The Dataset for Pretraining BERT

https://d2l.ai/chapter_natural-language-processing-pretraining/bert-dataset.html

I believe there is a subtle bug in the function _replace_mlm_tokens, where the to-be-masked word should be replaced with a random word. Specifically the else part of the following code is incorrect.

            if random.random() < 0.5:
                masked_token = tokens[mlm_pred_position]
            else:
                masked_token = random.randint(0, len(vocab) - 1)

Here the variable masked_token is set to an int object representing the index of the replacement word into the vocabulary (not the replacement word itself, as it should be).
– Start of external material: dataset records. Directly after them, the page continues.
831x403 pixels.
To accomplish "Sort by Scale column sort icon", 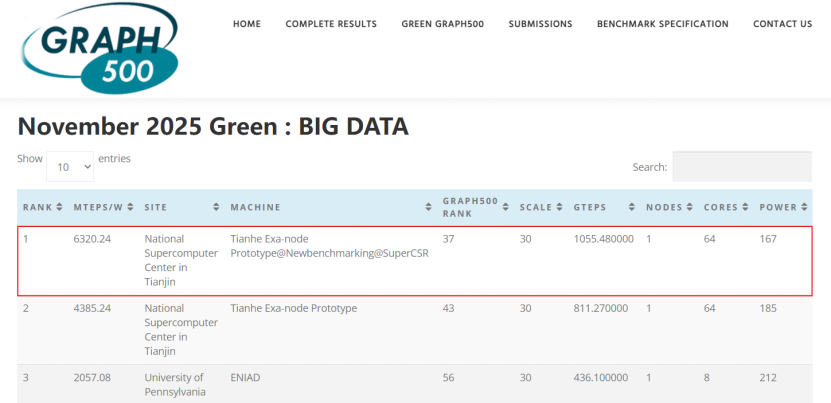I will [x=560, y=207].
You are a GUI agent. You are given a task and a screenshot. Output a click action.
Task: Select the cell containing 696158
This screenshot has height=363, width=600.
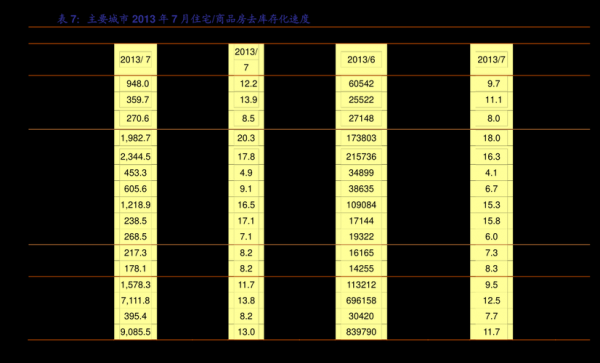361,301
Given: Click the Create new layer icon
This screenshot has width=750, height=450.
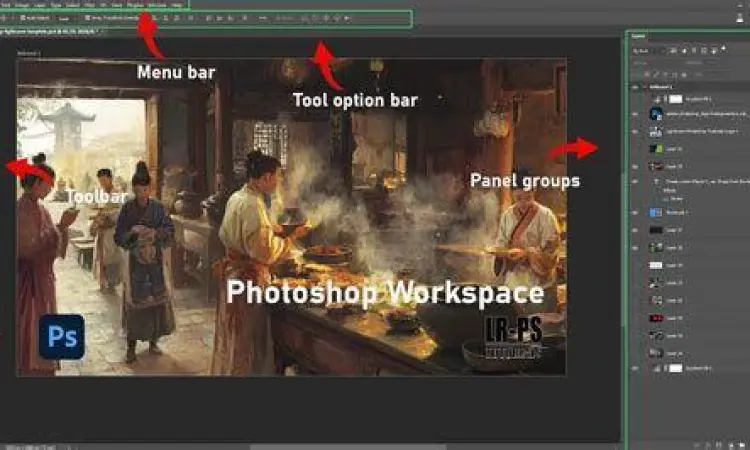Looking at the screenshot, I should [729, 444].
As a result the replaced token list (variable mlm_input_tokens) will have value like this

['<cls>', 'as', 'with', 'many', 'predators', 11709, 'a', 'cougar', 18225, 'attack', 'if', 14079, '<mask>', '<mask>', 'a', 'fleeing', 'human', 'stimulates', 'their', 'instinct', 'to', 'chase', ',', 'or', 'if', 'a', 'person', '"', 'plays', 'dead', '<mask>', '<sep>', 'standing', 'still', 'may', 'cause', 'the', 'cougar', 'to', 'consider', 'a', 'person', 'easy', 'prey', '<sep>']
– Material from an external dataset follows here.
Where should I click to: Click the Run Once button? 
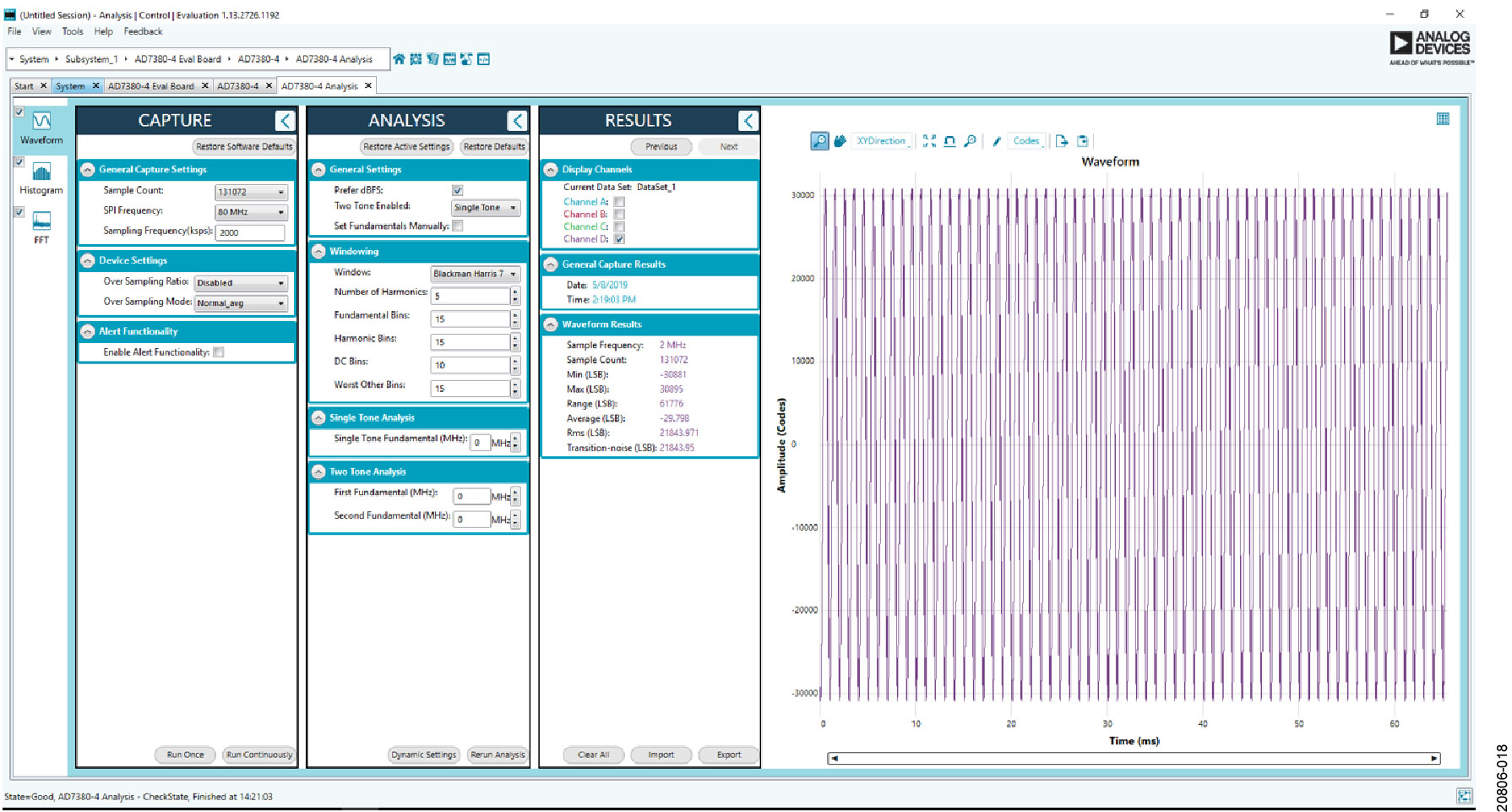pos(185,755)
The int objects 11709, 18225 and 14079 are the buggy replacements. They should have been str objects containing a randomly chosen word. Since there are no such int objects in vocab.token_to_idx, they are later on treated as <unk> tokens.

The correct version should be

            if random.random() < 0.5:
                masked_token = tokens[mlm_pred_position]
            else:
                masked_token = random.choice(vocab.idx_to_token)
2 Likes

Just a matter of taste (coding style), but we can refactor

mlm_input_tokens = [token for token in tokens]

to be more Pythonic as

mlm_input_tokens = tokens[:]

thanks for solving my confusion :grinning:

Thanks, that’s a good catch! A fix is on the way.


Hi, this dataset is already down, please check it!

Same problem here. Does anyone know how to fix this?

It seems that the URL for wikitext-2 is no longer working. You can try the wikitext-2 dataset from Hugging Face and do some transformation.